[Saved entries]

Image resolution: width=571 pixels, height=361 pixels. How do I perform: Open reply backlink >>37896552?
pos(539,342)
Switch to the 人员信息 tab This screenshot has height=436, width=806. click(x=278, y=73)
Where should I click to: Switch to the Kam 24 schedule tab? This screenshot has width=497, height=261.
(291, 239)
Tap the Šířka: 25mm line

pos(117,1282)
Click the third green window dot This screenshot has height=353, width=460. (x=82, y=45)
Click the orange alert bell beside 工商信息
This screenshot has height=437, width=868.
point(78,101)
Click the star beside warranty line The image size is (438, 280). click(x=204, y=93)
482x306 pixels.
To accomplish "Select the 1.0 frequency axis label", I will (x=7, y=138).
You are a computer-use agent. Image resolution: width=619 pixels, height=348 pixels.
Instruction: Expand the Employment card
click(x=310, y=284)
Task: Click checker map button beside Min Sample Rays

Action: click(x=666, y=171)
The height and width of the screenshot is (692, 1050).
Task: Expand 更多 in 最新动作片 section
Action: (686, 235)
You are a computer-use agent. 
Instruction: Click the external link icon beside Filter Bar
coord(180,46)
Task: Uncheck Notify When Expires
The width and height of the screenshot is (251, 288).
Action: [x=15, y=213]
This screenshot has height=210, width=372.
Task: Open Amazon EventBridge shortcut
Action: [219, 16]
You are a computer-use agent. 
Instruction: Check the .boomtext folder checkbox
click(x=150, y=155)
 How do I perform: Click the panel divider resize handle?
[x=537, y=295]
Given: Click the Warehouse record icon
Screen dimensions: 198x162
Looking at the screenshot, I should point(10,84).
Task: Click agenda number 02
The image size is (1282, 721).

__REQUIRED ACTION__
Repeat the records above in full, character for character.

__RESPONSE TO THE EXERCISE__
Image resolution: width=571 pixels, height=361 pixels. How do I perform: Open reply backlink >>37896552?
pos(539,342)
Switch to the 人员信息 tab This screenshot has height=436, width=806. click(x=278, y=73)
Where should I click to: Switch to the Kam 24 schedule tab? This screenshot has width=497, height=261.
(291, 239)
Tap the Šířka: 25mm line

pos(117,1282)
Click the third green window dot This screenshot has height=353, width=460. (x=82, y=45)
Click the orange alert bell beside 工商信息
This screenshot has height=437, width=868.
point(78,101)
Click the star beside warranty line The image size is (438, 280). click(x=204, y=93)
482x306 pixels.
To accomplish "Select the 1.0 frequency axis label", I will (x=7, y=138).
You are a computer-use agent. Image resolution: width=619 pixels, height=348 pixels.
Instruction: Expand the Employment card
click(x=310, y=284)
Task: Click checker map button beside Min Sample Rays

Action: click(x=666, y=171)
The height and width of the screenshot is (692, 1050).
Task: Expand 更多 in 最新动作片 section
Action: (686, 235)
You are a computer-use agent. 
Instruction: Click the external link icon beside Filter Bar
coord(180,46)
Task: Uncheck Notify When Expires
The width and height of the screenshot is (251, 288).
Action: [x=15, y=213]
This screenshot has height=210, width=372.
Task: Open Amazon EventBridge shortcut
Action: [219, 16]
You are a computer-use agent. 
Instruction: Check the .boomtext folder checkbox
click(x=150, y=155)
 How do I perform: Click the panel divider resize handle?
[x=537, y=295]
Given: Click the Warehouse record icon
Screen dimensions: 198x162
Looking at the screenshot, I should point(10,84).
Task: Click agenda number 02
The image size is (1282, 721).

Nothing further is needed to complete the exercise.